ВОССТАНОВЛЕНИЕ ПОРЯДКА. РЕЙХСТАГ И ПАЛАТА

Правительства Пруссии и Австрии использовали первые месяцы 1849 г., чтобы пожать плоды успехов, достигнутых в октябре и ноябре 1848 года. Со времени взятия Вены австрийский рейхстаг вел чисто номинальное существование в маленьком провинциальном моравском городке Кремзире {Чешское название: Кромержиж. Ред.}. Там славянские депутаты, являвшиеся вместе с теми, кто их делегировал, главным орудием австрийского правительства, с помощью которого оно смогло выбраться из состояния полной беспомощности, были своеобразно наказаны за свою измену европейской революции. Как только правительство восстановило свою силу, оно стало проявлять величайшее презрение к рейхстагу и его славянскому большинству, а когда первые успехи императорского оружия возвестили о скором окончании венгерской войны, правительство 4 марта распустило рейхстаг и разогнало депутатов с помощью военной силы.

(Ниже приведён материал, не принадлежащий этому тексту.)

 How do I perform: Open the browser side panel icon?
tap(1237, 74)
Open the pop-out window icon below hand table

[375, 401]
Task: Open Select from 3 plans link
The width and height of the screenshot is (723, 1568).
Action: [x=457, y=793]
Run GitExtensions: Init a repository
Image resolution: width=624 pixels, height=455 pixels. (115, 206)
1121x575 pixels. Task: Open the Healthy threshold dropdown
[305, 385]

Тут только славяне, увидев, наконец, что их одурачили, провозгласили: «Двинемся во Франкфурт и будем продолжать там дело оппозиции, которая здесь стала для нас невозможной!». Но было слишком поздно, и уже тот факт, что у них не нашлось иного выбора, как либо сохранять спокойствие, либо же присоединиться к бессильному Франкфуртскому собранию, — уже один этот факт достаточно показывает их крайнюю беспомощность.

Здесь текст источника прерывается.